Our journey with GS started with a single requirement, but over time we discovered many exciting opportunities, like:

  • mass-editing records
  • sorting
  • search
  • search & replace
  • using formulae
  • using colors
  • charts!
I think that the most important argument is that people are used to spreadsheet applications, so giving them a Google Spreadsheet make them feel at home.

In the project I mentioned above, we use it for the following features:

  • mass-editing prices for product variants (we have about 2000 products, each of them can have more than 300 variants, that's a story for another blog post - how assigning prices can be challenging)
  • selecting which products to show on the main page, in what order etc.
  • managing other kind of collections, like bestseller products
  • displaying orders, so that it can be easily sorted, grouped. It's also useful for any kind of reports.

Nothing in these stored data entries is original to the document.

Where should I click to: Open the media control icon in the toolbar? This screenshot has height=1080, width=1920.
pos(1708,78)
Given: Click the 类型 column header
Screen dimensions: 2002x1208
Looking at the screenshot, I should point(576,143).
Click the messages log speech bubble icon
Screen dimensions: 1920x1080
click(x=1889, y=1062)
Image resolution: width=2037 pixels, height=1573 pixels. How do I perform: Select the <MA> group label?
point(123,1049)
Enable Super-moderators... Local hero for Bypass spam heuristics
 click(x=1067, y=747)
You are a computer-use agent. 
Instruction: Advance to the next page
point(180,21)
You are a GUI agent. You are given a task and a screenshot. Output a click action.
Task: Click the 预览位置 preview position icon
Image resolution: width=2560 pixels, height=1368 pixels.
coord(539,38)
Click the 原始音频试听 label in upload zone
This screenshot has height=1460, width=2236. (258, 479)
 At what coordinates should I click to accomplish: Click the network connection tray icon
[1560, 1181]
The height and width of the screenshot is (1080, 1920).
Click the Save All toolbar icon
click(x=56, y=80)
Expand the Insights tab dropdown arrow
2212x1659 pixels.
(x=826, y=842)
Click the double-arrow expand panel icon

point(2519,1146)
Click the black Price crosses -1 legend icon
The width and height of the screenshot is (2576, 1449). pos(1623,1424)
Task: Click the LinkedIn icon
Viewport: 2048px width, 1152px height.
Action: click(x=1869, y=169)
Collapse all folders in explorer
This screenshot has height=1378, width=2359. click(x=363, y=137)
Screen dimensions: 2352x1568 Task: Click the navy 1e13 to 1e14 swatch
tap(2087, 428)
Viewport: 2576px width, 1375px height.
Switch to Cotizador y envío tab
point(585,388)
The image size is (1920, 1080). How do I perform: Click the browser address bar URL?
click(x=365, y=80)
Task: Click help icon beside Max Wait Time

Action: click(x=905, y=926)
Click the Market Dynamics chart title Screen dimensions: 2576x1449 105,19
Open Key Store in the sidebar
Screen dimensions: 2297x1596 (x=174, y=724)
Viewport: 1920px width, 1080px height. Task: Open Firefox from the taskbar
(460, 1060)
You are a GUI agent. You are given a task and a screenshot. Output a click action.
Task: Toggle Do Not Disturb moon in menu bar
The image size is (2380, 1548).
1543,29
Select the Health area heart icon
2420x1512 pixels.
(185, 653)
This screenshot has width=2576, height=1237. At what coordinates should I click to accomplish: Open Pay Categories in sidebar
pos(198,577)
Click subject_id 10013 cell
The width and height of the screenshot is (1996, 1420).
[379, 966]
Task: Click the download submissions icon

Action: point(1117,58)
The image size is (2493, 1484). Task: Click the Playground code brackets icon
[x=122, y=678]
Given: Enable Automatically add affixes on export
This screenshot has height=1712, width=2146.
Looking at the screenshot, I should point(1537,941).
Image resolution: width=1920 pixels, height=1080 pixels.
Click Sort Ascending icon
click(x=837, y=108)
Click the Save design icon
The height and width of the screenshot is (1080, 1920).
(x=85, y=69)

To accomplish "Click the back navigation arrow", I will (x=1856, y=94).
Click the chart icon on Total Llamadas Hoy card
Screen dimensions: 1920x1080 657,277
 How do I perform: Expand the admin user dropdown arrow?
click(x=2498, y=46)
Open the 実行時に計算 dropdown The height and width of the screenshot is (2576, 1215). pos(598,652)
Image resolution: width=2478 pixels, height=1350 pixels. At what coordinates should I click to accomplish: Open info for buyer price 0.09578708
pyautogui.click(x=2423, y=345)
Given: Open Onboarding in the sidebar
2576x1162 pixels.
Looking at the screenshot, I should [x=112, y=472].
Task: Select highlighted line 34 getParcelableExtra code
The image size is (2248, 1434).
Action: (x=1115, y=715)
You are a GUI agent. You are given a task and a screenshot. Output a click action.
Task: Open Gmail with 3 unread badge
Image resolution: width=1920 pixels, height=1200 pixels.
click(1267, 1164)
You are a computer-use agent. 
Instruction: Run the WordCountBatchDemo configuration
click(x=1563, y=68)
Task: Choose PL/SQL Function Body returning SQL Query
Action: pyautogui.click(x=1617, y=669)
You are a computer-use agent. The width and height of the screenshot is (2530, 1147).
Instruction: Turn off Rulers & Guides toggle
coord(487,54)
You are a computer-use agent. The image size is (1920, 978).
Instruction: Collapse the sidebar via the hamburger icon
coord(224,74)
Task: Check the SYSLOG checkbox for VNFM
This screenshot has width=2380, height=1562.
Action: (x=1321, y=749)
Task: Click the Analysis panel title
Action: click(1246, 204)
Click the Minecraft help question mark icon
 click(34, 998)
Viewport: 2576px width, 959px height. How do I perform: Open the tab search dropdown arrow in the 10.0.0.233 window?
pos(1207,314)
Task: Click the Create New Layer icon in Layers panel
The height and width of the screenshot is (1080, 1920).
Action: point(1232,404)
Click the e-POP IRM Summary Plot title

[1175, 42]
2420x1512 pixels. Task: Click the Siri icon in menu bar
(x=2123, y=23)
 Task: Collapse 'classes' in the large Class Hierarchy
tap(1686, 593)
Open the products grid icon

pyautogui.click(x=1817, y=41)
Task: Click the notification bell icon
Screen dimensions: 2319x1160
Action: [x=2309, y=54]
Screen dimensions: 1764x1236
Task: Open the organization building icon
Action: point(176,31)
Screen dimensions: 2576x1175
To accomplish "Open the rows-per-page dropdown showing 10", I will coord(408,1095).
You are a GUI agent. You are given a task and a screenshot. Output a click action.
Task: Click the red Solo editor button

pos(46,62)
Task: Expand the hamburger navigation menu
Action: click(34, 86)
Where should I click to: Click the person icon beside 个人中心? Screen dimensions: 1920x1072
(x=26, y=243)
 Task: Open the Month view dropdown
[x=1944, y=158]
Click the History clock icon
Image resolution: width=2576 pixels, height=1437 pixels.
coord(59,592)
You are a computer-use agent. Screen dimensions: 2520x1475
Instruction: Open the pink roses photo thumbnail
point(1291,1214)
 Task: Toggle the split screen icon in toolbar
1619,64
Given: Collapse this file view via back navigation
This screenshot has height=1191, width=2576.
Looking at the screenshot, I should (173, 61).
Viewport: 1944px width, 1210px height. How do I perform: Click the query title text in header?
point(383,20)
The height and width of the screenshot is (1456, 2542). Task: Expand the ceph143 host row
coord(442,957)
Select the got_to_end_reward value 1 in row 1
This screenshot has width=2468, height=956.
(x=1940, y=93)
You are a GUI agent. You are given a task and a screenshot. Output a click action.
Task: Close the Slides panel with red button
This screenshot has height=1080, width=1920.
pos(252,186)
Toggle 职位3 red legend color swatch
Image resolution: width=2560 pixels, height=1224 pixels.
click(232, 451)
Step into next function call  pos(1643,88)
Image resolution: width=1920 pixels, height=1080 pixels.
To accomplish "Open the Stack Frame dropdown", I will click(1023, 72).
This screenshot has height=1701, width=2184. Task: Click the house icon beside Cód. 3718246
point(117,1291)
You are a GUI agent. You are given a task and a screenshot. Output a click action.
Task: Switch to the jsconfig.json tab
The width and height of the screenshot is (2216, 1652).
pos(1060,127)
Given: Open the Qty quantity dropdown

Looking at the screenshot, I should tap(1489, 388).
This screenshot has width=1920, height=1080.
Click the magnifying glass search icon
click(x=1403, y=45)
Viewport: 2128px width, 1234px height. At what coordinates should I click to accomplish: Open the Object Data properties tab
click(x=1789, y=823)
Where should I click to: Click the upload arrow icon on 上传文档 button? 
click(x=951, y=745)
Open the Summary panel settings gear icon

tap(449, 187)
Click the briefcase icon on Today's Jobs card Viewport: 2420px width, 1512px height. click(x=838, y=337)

All of these things would be more difficult if we did it in a traditional web admin panel.

Another thing where Google Spreadsheet could be useful is for rapid prototyping. We already have some code that let us easily take a collection of objects and display them in a worksheet, so reusing it will be very easy.

The drawbacks

There are some drawbacks of course:

1. Speed

Exporting 2000 records to GS takes about 1 minute. The good thing is that they start appearing as soon as you press "Export", so you can see the first rows quickly.
The same problem is with importing. It's slow.

2. Relying on Google

We don't know if Google Spreadsheets will live forever, so relying so hard on it may be risky. We try to keep the GS layer simple, so that at any point we can change the implementation to handle Excel or Resolver One files.


So far, our experience with GS is very positive. As we build many web applications for which the admin panel plays an important role, we already consider using GS in other projects, like social network apps (statistics data) or a web surveys app (collecting and analyzing the survey results).

We use exclusively Rails for our web apps, but the idea of using GS can be applied with any other technology.

Let me know if you have any specific questions regarding the topic of using GS as the admin panel. I will be happy to help you.